4. McCoy doesn’t want to make it sound like he’s obsessed with winning the rushing title, but clearly it’d be a nice feather in his cap.
“The good thing is the linemen really keep track of all them things,” he said.
Mathis backed up that claim.
“Offensive linemen, what kind of stats do you have?” he said. “The rushing yards, you like to think you had a hand in that. You do have a great back who’s making some great plays, but you do like to think you have a hand in that and that you were part of that. …You do take pride in it, absolutely.”
Going into last week’s game against the Packers, McCoy was third. But he piled up 155 yards and regained the lead. McCoy how has 932 yards on the season, 61 more than Marshawn Lynch.

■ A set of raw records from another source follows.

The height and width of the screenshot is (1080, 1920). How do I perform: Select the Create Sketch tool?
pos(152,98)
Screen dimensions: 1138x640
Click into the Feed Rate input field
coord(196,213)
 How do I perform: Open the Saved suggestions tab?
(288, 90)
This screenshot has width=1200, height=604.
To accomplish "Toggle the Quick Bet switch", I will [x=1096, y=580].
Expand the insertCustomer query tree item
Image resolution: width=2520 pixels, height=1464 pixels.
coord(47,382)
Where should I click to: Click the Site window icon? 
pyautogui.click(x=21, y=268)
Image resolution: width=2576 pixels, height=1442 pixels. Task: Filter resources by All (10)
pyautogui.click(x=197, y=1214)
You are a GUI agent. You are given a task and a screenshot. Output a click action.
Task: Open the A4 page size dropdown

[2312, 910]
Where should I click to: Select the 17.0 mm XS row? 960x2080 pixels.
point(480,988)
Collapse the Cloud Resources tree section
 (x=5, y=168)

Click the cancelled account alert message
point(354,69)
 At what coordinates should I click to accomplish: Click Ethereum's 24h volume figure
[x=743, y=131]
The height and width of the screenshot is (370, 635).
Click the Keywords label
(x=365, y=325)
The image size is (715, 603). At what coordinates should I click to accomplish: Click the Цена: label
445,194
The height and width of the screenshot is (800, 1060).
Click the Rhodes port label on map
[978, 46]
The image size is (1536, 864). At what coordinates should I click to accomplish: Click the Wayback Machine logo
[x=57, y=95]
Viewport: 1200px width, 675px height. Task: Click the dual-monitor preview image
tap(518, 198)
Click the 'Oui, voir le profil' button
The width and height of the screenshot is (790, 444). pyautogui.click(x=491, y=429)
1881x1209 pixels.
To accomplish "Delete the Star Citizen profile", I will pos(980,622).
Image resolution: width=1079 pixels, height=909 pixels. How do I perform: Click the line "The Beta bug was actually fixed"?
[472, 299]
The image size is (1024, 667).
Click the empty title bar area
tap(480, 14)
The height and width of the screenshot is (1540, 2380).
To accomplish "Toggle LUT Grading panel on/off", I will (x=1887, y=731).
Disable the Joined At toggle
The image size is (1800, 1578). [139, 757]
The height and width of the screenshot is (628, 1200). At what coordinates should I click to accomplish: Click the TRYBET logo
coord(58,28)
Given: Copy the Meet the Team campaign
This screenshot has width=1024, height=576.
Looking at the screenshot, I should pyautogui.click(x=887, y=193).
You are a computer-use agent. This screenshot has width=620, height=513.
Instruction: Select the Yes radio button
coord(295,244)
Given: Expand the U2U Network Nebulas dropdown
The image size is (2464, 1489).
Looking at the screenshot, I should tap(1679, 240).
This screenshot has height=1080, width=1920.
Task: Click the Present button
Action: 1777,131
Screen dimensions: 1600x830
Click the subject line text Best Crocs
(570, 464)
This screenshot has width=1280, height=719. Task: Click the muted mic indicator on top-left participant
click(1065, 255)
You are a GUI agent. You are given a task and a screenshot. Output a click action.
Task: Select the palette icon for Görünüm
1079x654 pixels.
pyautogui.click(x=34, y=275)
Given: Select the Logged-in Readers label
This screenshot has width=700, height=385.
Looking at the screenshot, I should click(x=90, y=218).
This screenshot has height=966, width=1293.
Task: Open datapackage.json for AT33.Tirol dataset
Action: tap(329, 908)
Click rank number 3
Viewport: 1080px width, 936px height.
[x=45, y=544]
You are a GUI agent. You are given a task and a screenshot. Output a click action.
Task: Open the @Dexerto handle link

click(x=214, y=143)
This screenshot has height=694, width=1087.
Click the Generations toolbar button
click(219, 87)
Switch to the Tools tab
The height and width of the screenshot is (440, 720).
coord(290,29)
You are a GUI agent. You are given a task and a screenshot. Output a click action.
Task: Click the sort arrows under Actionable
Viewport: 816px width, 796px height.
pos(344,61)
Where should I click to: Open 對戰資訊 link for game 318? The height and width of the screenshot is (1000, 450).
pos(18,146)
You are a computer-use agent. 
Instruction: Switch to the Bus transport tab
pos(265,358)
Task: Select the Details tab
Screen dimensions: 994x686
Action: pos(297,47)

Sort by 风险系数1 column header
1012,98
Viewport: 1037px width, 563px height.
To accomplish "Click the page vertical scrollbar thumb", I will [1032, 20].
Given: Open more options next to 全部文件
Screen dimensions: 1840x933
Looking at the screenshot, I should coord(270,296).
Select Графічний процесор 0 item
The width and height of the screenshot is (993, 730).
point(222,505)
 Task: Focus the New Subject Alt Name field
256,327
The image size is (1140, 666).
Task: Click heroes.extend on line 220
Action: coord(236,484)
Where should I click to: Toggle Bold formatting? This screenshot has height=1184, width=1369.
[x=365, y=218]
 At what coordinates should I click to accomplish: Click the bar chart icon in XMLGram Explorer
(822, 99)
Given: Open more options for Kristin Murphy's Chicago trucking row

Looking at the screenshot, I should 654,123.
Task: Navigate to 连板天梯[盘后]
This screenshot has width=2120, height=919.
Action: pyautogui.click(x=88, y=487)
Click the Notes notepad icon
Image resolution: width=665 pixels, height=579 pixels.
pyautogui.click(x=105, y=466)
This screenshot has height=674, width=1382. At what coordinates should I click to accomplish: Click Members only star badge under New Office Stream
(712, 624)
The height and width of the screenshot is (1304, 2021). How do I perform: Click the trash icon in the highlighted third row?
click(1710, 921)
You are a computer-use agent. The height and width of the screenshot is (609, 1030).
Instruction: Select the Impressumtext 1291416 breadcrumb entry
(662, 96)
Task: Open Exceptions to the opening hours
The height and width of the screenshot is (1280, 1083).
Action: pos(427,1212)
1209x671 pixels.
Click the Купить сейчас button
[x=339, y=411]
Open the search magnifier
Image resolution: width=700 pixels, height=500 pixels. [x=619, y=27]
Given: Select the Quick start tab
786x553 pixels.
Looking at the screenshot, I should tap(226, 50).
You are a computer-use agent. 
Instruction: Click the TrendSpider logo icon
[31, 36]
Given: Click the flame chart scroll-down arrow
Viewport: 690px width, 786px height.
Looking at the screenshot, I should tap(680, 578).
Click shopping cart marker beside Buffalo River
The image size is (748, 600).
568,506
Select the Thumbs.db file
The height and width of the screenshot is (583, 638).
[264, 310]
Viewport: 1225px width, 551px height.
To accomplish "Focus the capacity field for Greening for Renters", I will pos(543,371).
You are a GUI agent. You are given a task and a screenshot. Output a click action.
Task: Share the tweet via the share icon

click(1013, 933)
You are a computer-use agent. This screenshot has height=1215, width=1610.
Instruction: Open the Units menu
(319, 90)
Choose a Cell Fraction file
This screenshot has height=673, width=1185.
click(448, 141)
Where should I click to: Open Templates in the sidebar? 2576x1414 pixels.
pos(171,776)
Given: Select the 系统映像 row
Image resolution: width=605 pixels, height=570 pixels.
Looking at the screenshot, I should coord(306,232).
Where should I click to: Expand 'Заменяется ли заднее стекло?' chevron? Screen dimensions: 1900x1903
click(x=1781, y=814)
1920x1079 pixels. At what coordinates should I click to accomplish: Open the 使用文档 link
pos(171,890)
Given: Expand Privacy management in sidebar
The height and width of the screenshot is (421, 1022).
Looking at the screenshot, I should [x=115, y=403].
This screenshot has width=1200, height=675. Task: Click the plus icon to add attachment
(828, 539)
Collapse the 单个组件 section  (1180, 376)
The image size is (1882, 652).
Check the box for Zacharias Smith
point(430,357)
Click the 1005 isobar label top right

“During the game, they put the rushing… I think they put the top-10 rushing leaders on the scoreboard in Green Bay,” Mathis said. “You could see LeSean at No. 3. And then you see how far away he is, and then after the game… ‘Hey Shady, how many yards did you get? 155. OK, we’re good.’ ”
5. The one full-time staffer Kelly brought with him from Oregon was defensive line coach Jerry Azzinaro. We’ve already written in this space about the work Azzinaro’s done with the guys up front, but he also holds the title of assistant head coach.
What does that mean exactly?
“Coaches me a lot,” Kelly said. “I mean, he’s a really special guy to be around. I think, again, he’s extremely intelligent. He’s got a great view and great mindset in terms of how he looks at not only the game but looks at life. We all seek Professor Azzinaro’s counsel a lot of times to be honest with you.”